Pandoracakes (It’s a word.)
A couple more updates:
When we first ran our story on Batter Blaster, the organic pre-made pancake batter in an aerosol can, the company had made $9 million dollars. Well, as it turns out, their expected revenue for last year was almost twenty million dollars.
As I reported in my blog entry, Batter Blaster had a hard time getting off the ground. But it was determination and ingenuity that pushed Sean O’Connor and his quirky startup to the top of the aerosol-breakfast food world.
CNN Money reports:
Through word of mouth, social networking and publicity stunts — traveling 180,000 miles in an Airstream trailer to visit county fairs; rallying a team to cook 76,382 pancakes in eight hours to set a Guinness World Record — O’Connor and his 16 employees have gotten Batter Blaster into 13,000 outlets nationwide, including Costco (COST,Fortune 500) and Whole Foods (WFMI, Fortune 500) stores.
It’s a good product, too: It tastes good, is convenient, isn’t terrible for your body or even the earth. It’s really everything you could ask for from a can of pancake batter. Unfortunately, I still see it in grocery store aisles only rarely. It’s possible, though, that I’m going down the wrong aisles.
Meanwhile, our Why Didn’t I Think of That story on Pandora Internet Radio has had some interesting developments. A few weeks ago, I posted a fairly in-depth look at Pandora’s beginnings and inner workings. While the station is a popular staple of streaming music, it wasn’t always that way. Things were particularly grim, according to the New York Times, come the end of 2001. Pandora founder Tim Westergren “had 50 employees and no money. Every two weeks, he held all-hands meetings to beg people to work, unpaid, for another two weeks. That went on for two years.”
Thankfully for the company, those hard times came to an end. Pandora has already invaded the iPhone and is on its way to new, internet-ready televisions. Recent annual revenues have been around $20 million. But that’s all in the past. Now it’s time to look to the future.
And the future, some believe, is streaming services like Pandora directly into your car. Well, “directly.”

Supplied information
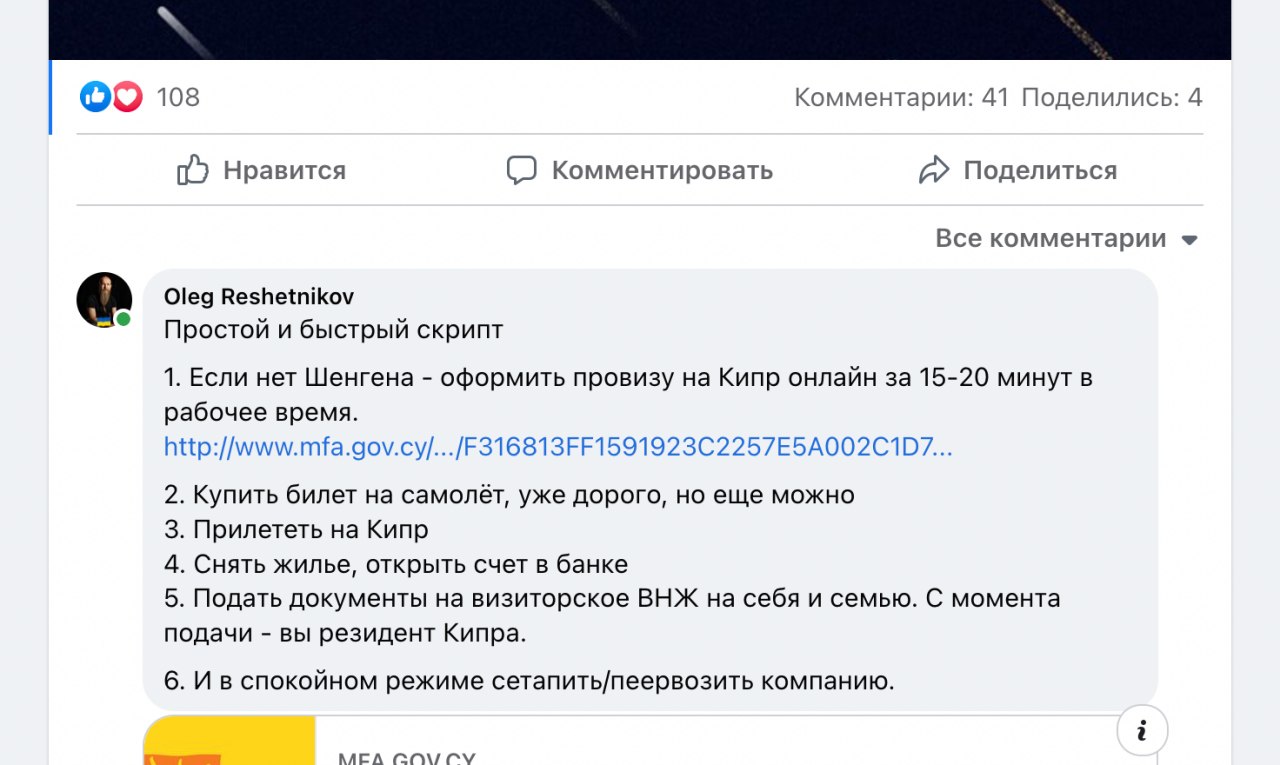1280x765 pixels.
Task: Click the green online status dot
Action: click(x=123, y=319)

What you have to do
Resume the blog post on Batter Blaster and Pandora after its final sentence and keep going in the same voice.

Task answer
Here’s how PC World describes it:
The Pandora service will be integrated into two car stereo systems to start – one from Alpine and one from Pioneer, both of which will go on sale next month. Conrad says the Pandora app will run on your smartphone, but will plug into the car stereos by way of a 32-pin cable. When the smartphone is plugged in, the screen will lock on the smartphone and the Pandora will be displayed on the dashboard of the car.
Ford has also made Pandora part of its new driver interface and dashboard design called MyFord Touch. Here too, the Pandora app runs on a mobile phone, but once plugged into the Ford system, a voice-recognition system can be used to interact with the Pandora app, and the car’s pre-set radio buttons can be assigned to Pandora’s virtual stations.
Um… Playing it through your phone? With a cable connecting the two? That sounds like a hassle, or at the very least a little archaic. If the phone is going to be communicating with your car stereo and display, why not make it automatic, wireless, and holistic? You get into your car and all of your calls are automatically transferred to your stereo system, all of your apps are available from your touch screen console, etc. Maybe I’m asking too much. But, if you haven’t noticed, I’m an all-or-nothing kind of guy.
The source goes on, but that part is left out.